[Data items]
==========
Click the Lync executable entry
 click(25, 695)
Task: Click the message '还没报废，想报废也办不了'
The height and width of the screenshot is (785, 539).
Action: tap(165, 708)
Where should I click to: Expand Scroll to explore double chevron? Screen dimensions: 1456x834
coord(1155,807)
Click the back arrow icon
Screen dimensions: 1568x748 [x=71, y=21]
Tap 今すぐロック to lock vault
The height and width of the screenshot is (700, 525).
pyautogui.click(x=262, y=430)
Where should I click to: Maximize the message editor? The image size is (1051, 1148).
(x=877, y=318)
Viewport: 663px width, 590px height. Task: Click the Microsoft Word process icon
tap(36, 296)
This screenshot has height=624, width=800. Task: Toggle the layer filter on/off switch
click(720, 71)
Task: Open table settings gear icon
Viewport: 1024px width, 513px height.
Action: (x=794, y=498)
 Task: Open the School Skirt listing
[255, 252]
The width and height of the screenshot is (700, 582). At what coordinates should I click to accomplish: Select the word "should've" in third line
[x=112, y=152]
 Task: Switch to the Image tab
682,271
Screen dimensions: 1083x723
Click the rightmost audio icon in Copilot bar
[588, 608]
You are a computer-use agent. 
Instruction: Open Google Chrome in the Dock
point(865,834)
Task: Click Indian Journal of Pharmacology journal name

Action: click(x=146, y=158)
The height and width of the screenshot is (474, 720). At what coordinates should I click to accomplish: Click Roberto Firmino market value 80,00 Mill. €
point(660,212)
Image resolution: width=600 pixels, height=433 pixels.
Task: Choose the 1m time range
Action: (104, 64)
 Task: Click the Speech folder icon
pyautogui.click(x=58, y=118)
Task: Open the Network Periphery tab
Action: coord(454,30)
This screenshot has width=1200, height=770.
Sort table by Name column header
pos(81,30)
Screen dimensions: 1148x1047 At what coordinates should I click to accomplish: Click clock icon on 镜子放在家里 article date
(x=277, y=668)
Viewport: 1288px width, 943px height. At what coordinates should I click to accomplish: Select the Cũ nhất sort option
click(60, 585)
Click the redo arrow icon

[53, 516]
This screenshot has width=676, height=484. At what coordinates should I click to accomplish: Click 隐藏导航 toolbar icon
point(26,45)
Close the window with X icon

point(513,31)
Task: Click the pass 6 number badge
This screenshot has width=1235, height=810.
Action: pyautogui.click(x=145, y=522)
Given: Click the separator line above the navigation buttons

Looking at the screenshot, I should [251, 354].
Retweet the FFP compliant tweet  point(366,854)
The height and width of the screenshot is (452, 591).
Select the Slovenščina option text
==========
**Problem statement:**
Print every record above exactly as it stands.

**Result for this exercise:**
Click the Lync executable entry
 click(25, 695)
Task: Click the message '还没报废，想报废也办不了'
The height and width of the screenshot is (785, 539).
Action: tap(165, 708)
Where should I click to: Expand Scroll to explore double chevron? Screen dimensions: 1456x834
coord(1155,807)
Click the back arrow icon
Screen dimensions: 1568x748 [x=71, y=21]
Tap 今すぐロック to lock vault
The height and width of the screenshot is (700, 525).
pyautogui.click(x=262, y=430)
Where should I click to: Maximize the message editor? The image size is (1051, 1148).
(x=877, y=318)
Viewport: 663px width, 590px height. Task: Click the Microsoft Word process icon
tap(36, 296)
This screenshot has height=624, width=800. Task: Toggle the layer filter on/off switch
click(720, 71)
Task: Open table settings gear icon
Viewport: 1024px width, 513px height.
Action: (x=794, y=498)
 Task: Open the School Skirt listing
[255, 252]
The width and height of the screenshot is (700, 582). At what coordinates should I click to accomplish: Select the word "should've" in third line
[x=112, y=152]
 Task: Switch to the Image tab
682,271
Screen dimensions: 1083x723
Click the rightmost audio icon in Copilot bar
[588, 608]
You are a computer-use agent. 
Instruction: Open Google Chrome in the Dock
point(865,834)
Task: Click Indian Journal of Pharmacology journal name

Action: click(x=146, y=158)
The height and width of the screenshot is (474, 720). At what coordinates should I click to accomplish: Click Roberto Firmino market value 80,00 Mill. €
point(660,212)
Image resolution: width=600 pixels, height=433 pixels.
Task: Choose the 1m time range
Action: (104, 64)
 Task: Click the Speech folder icon
pyautogui.click(x=58, y=118)
Task: Open the Network Periphery tab
Action: coord(454,30)
This screenshot has width=1200, height=770.
Sort table by Name column header
pos(81,30)
Screen dimensions: 1148x1047 At what coordinates should I click to accomplish: Click clock icon on 镜子放在家里 article date
(x=277, y=668)
Viewport: 1288px width, 943px height. At what coordinates should I click to accomplish: Select the Cũ nhất sort option
click(60, 585)
Click the redo arrow icon

[53, 516]
This screenshot has width=676, height=484. At what coordinates should I click to accomplish: Click 隐藏导航 toolbar icon
point(26,45)
Close the window with X icon

point(513,31)
Task: Click the pass 6 number badge
This screenshot has width=1235, height=810.
Action: pyautogui.click(x=145, y=522)
Given: Click the separator line above the navigation buttons

Looking at the screenshot, I should [251, 354].
Retweet the FFP compliant tweet  point(366,854)
The height and width of the screenshot is (452, 591).
Select the Slovenščina option text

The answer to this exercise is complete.